◆ ABOUT THIS EXERCISE
In the data that follows, every line containing the word "will" should be returned.

(Stored records)
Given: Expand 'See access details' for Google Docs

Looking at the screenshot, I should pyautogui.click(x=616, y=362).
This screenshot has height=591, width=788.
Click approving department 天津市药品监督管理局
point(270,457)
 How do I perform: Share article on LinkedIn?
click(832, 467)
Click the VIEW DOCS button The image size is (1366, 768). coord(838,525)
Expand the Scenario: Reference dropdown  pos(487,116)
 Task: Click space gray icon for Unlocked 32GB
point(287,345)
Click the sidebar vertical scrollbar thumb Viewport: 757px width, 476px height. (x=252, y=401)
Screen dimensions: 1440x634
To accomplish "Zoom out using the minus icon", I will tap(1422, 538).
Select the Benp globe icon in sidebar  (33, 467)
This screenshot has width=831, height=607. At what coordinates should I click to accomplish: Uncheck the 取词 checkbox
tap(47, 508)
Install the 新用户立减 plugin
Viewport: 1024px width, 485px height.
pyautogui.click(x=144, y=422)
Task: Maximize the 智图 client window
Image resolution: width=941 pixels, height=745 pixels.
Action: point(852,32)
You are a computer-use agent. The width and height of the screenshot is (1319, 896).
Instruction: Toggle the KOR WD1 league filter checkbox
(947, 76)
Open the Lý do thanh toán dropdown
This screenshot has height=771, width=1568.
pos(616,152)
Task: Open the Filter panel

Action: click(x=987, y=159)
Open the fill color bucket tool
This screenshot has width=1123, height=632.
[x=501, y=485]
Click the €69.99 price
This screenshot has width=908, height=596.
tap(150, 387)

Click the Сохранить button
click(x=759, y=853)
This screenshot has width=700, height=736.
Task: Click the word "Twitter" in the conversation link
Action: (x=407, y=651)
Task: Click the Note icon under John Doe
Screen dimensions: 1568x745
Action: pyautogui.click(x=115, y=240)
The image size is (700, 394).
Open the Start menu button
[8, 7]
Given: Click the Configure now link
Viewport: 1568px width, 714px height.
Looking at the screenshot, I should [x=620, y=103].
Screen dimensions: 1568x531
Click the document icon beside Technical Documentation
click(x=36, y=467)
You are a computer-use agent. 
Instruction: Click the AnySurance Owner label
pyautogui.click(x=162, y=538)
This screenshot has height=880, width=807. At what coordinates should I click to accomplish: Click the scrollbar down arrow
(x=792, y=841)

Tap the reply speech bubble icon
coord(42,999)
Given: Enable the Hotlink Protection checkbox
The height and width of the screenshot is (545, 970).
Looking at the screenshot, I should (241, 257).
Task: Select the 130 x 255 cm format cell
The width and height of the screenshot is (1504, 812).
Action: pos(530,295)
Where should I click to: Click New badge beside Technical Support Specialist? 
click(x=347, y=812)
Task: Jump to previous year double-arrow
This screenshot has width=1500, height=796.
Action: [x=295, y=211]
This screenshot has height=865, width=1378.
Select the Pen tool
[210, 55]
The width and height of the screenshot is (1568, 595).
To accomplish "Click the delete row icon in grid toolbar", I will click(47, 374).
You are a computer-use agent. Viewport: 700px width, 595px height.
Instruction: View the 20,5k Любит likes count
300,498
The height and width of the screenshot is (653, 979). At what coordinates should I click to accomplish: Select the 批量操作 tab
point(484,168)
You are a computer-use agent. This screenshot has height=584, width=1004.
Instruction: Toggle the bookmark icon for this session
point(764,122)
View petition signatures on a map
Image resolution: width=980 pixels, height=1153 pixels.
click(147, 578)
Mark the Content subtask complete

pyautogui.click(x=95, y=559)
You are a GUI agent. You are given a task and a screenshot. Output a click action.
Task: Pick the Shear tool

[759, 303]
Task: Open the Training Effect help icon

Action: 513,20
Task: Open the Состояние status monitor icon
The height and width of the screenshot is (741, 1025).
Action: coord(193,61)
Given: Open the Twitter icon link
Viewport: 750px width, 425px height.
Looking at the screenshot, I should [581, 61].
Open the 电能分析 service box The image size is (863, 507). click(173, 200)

◆ SOLUTION
To accomplish "Zoom out using the minus icon", I will tap(1422, 538).
To accomplish "Click the delete row icon in grid toolbar", I will click(47, 374).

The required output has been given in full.